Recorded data

- Opening Delimiter -

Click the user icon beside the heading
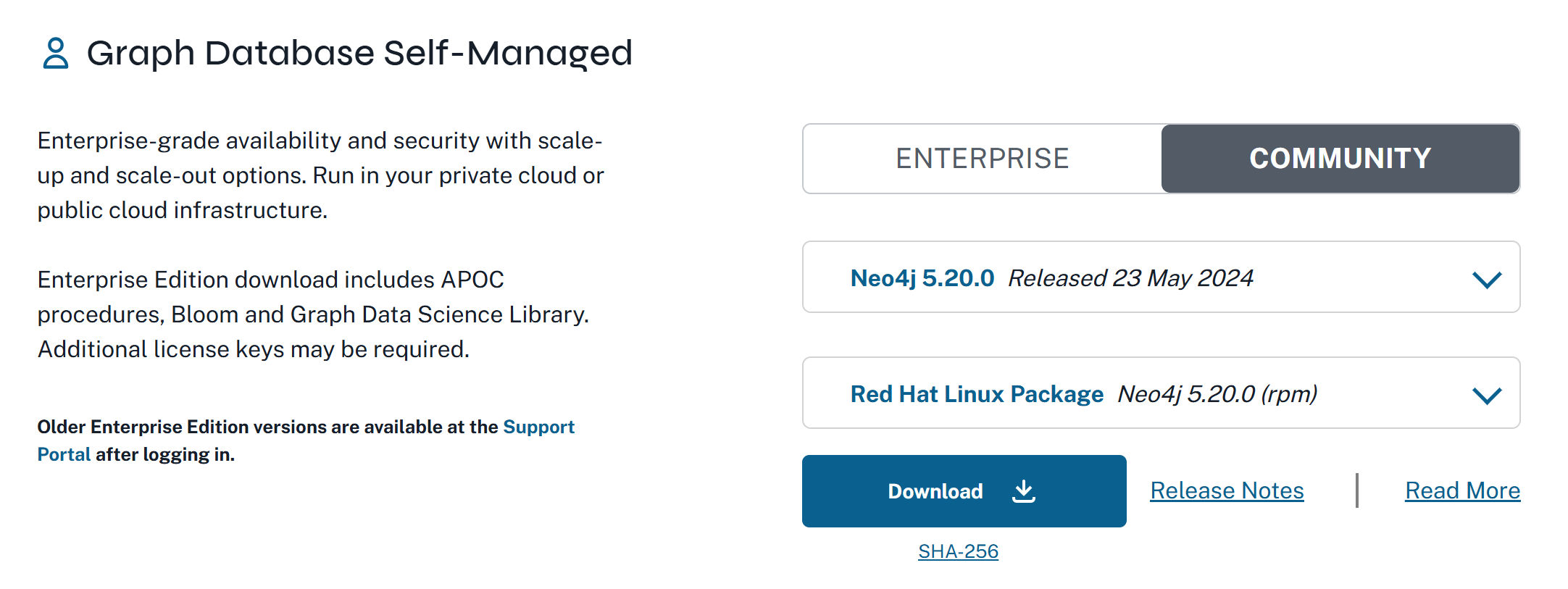 click(x=55, y=54)
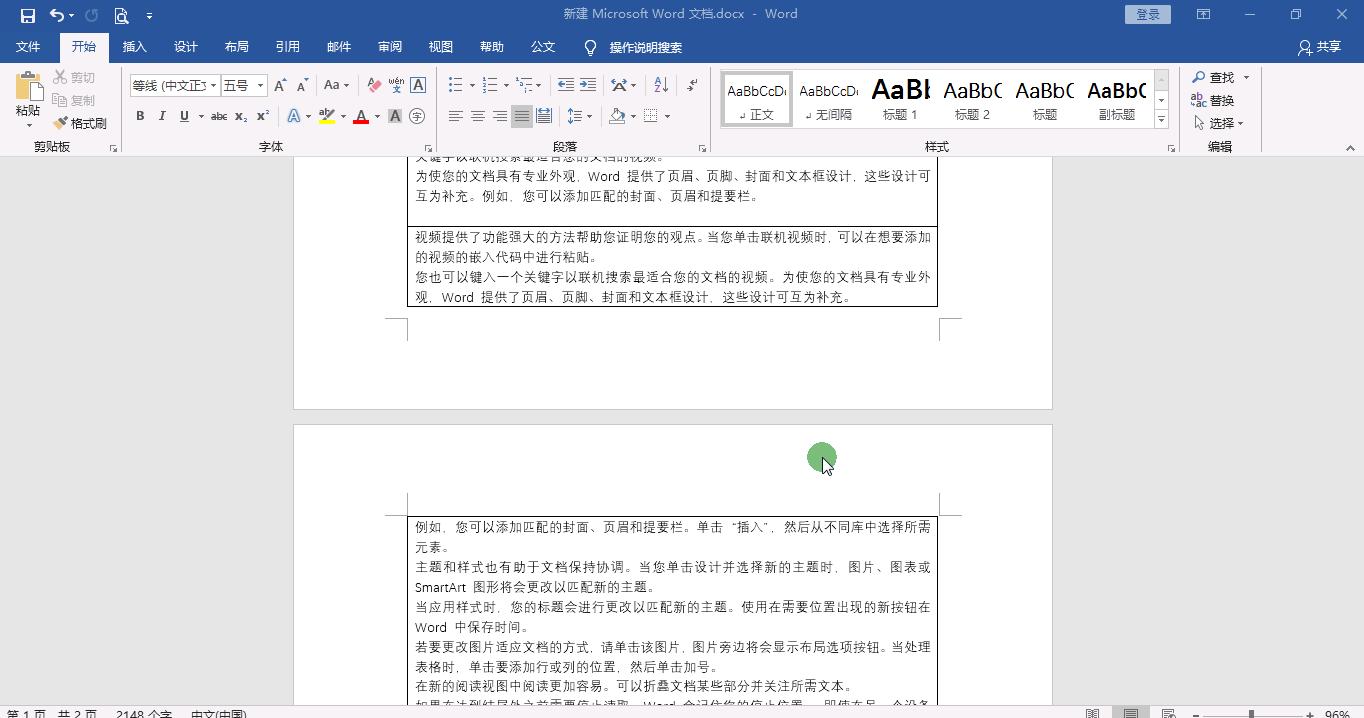
Task: Click the show/hide paragraph marks icon
Action: click(x=691, y=84)
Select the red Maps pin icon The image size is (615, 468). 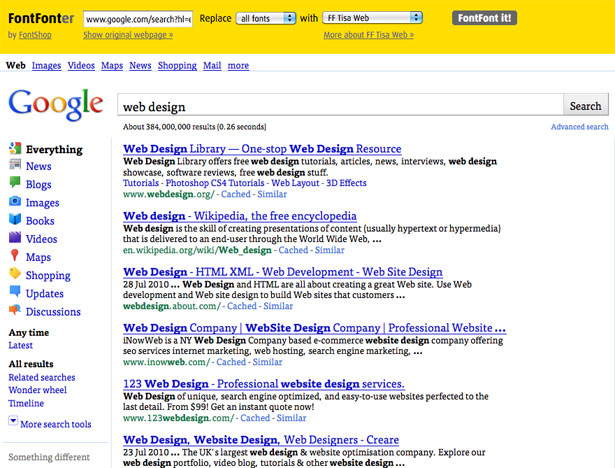(x=15, y=255)
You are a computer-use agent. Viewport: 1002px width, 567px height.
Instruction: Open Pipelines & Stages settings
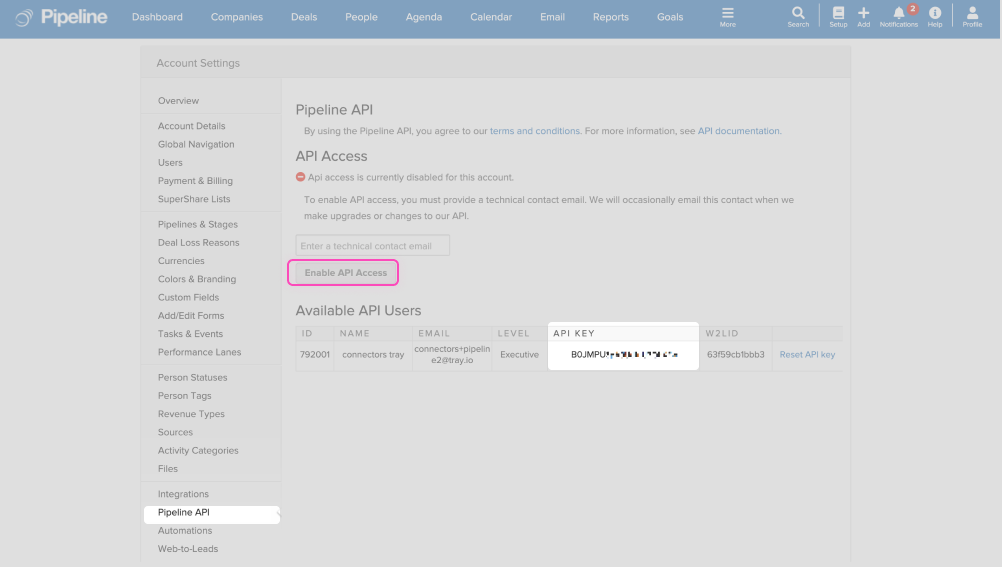pyautogui.click(x=198, y=224)
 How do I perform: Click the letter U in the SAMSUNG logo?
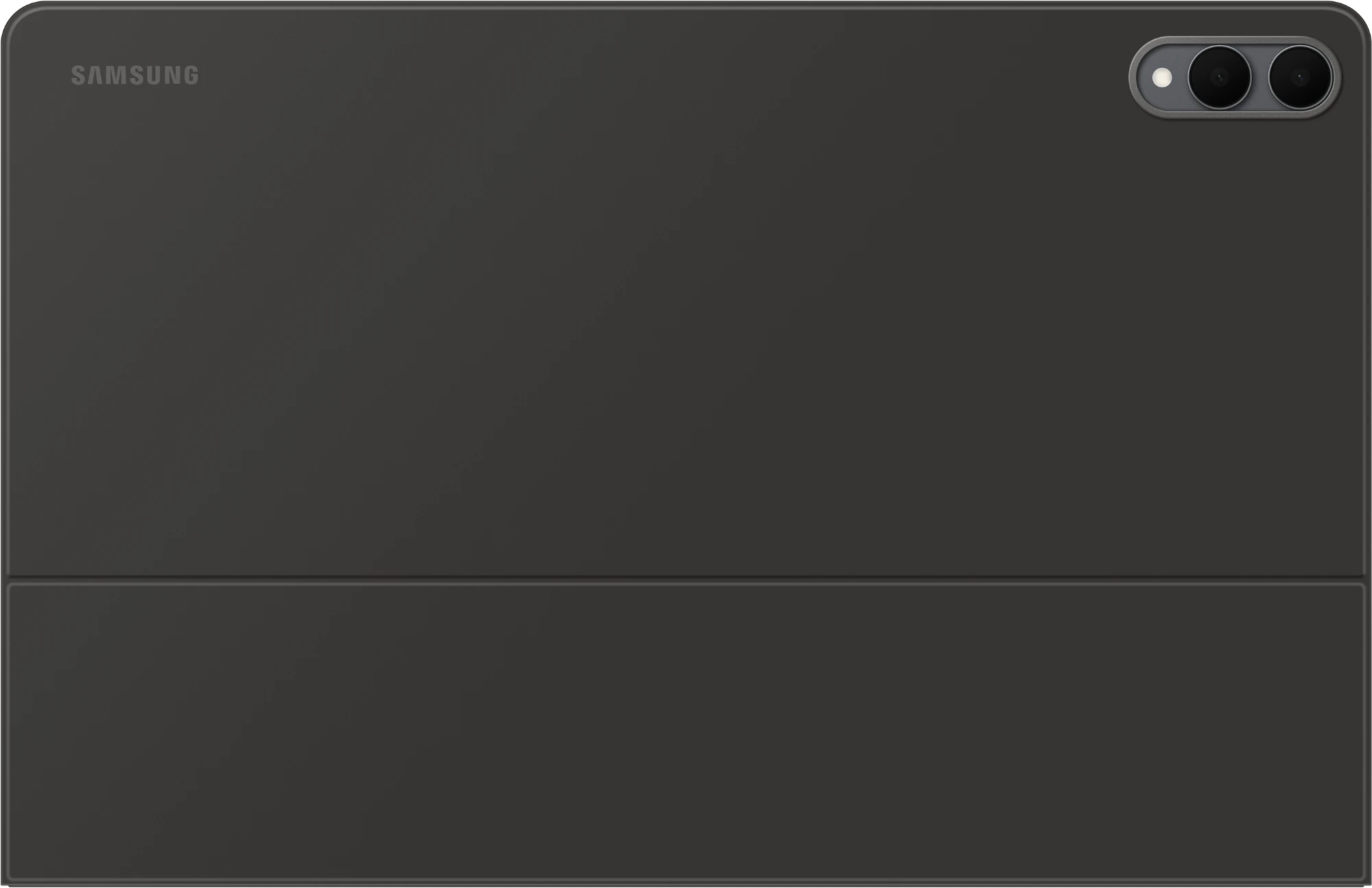(x=154, y=75)
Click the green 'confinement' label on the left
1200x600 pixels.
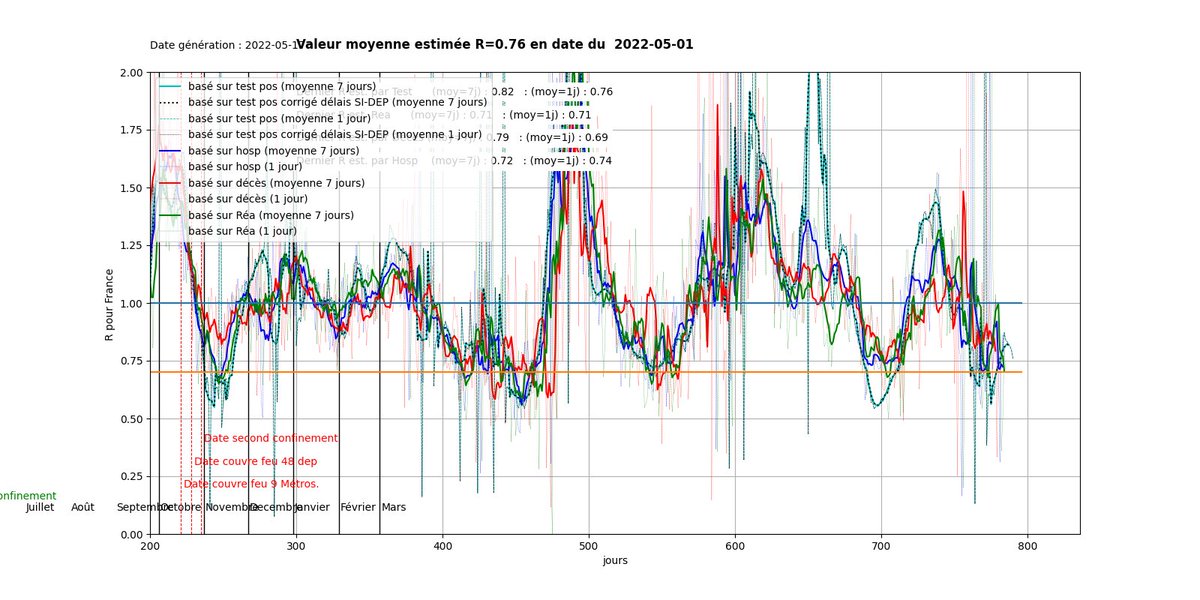click(x=28, y=495)
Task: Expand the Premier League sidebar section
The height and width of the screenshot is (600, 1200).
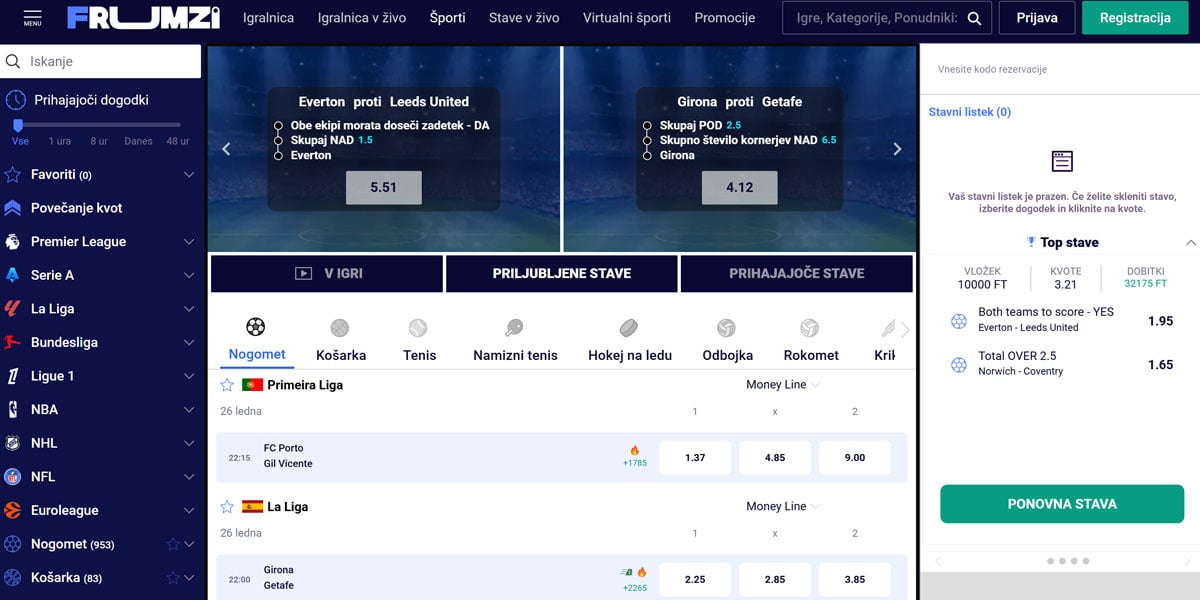Action: pos(189,241)
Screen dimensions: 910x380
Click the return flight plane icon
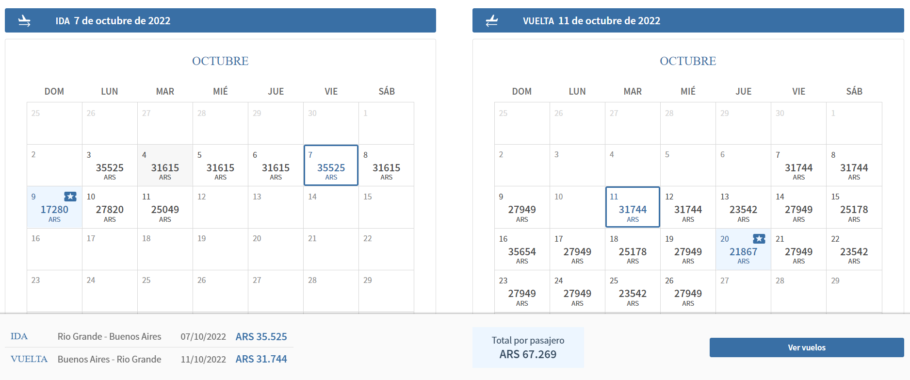[x=492, y=21]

- Closing Delimiter -

WORK REQUIRED:
The copy should hold exactly the lines from the line containing "1200x600 pixels." through the last line of the records, both included, and no pictures or other lines.

ANSWER BOX:
1200x600 pixels.
click(x=28, y=495)
Task: Expand the Premier League sidebar section
The height and width of the screenshot is (600, 1200).
Action: pos(189,241)
Screen dimensions: 910x380
Click the return flight plane icon
[x=492, y=21]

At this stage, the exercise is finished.